Print the data below word for word, from its first line through the line containing "What are the", including both.

- _INFORMATION SHOWN_
····················

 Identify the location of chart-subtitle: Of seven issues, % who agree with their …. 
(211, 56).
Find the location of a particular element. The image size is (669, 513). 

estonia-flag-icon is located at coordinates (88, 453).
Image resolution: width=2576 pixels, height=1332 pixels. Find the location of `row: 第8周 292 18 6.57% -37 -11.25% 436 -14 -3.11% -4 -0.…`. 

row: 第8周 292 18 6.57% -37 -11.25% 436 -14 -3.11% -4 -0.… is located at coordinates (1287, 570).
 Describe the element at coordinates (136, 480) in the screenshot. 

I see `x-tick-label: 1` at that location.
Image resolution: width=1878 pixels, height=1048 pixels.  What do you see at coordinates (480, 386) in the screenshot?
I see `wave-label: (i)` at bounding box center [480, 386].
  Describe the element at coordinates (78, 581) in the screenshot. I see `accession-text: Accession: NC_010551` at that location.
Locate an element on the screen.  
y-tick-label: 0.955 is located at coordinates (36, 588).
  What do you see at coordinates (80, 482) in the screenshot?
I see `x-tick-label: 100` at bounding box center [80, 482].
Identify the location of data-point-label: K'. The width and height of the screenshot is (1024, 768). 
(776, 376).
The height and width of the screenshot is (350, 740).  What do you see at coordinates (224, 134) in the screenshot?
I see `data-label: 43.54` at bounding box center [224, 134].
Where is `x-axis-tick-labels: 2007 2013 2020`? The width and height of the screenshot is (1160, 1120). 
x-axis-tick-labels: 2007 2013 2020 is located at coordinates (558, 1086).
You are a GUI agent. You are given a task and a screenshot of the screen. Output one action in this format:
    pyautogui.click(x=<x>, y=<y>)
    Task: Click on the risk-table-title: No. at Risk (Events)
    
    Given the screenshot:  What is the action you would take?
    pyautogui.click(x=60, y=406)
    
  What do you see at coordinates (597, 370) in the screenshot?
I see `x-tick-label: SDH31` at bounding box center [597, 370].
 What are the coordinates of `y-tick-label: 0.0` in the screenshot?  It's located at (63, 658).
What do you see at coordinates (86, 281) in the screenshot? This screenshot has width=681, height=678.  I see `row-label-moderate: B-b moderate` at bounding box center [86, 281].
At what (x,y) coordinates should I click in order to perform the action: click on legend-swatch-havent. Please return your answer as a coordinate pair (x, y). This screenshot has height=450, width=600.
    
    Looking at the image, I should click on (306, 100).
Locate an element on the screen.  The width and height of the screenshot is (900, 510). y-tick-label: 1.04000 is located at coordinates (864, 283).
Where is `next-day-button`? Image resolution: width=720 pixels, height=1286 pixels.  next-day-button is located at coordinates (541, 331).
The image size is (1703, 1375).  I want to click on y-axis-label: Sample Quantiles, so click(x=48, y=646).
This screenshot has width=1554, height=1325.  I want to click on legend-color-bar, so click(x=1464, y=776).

····················

- _ANSWER BELOW_
 Identify the location of chart-subtitle: Of seven issues, % who agree with their …. 
(211, 56).
Find the location of a particular element. The image size is (669, 513). 

estonia-flag-icon is located at coordinates (88, 453).
Image resolution: width=2576 pixels, height=1332 pixels. Find the location of `row: 第8周 292 18 6.57% -37 -11.25% 436 -14 -3.11% -4 -0.…`. 

row: 第8周 292 18 6.57% -37 -11.25% 436 -14 -3.11% -4 -0.… is located at coordinates (1287, 570).
 Describe the element at coordinates (136, 480) in the screenshot. 

I see `x-tick-label: 1` at that location.
Image resolution: width=1878 pixels, height=1048 pixels.  What do you see at coordinates (480, 386) in the screenshot?
I see `wave-label: (i)` at bounding box center [480, 386].
  Describe the element at coordinates (78, 581) in the screenshot. I see `accession-text: Accession: NC_010551` at that location.
Locate an element on the screen.  
y-tick-label: 0.955 is located at coordinates (36, 588).
  What do you see at coordinates (80, 482) in the screenshot?
I see `x-tick-label: 100` at bounding box center [80, 482].
Identify the location of data-point-label: K'. The width and height of the screenshot is (1024, 768). 
(776, 376).
The height and width of the screenshot is (350, 740).  What do you see at coordinates (224, 134) in the screenshot?
I see `data-label: 43.54` at bounding box center [224, 134].
Where is `x-axis-tick-labels: 2007 2013 2020`? The width and height of the screenshot is (1160, 1120). 
x-axis-tick-labels: 2007 2013 2020 is located at coordinates (558, 1086).
You are a GUI agent. You are given a task and a screenshot of the screen. Output one action in this format:
    pyautogui.click(x=<x>, y=<y>)
    Task: Click on the risk-table-title: No. at Risk (Events)
    
    Given the screenshot:  What is the action you would take?
    pyautogui.click(x=60, y=406)
    
  What do you see at coordinates (597, 370) in the screenshot?
I see `x-tick-label: SDH31` at bounding box center [597, 370].
 What are the coordinates of `y-tick-label: 0.0` in the screenshot?  It's located at (63, 658).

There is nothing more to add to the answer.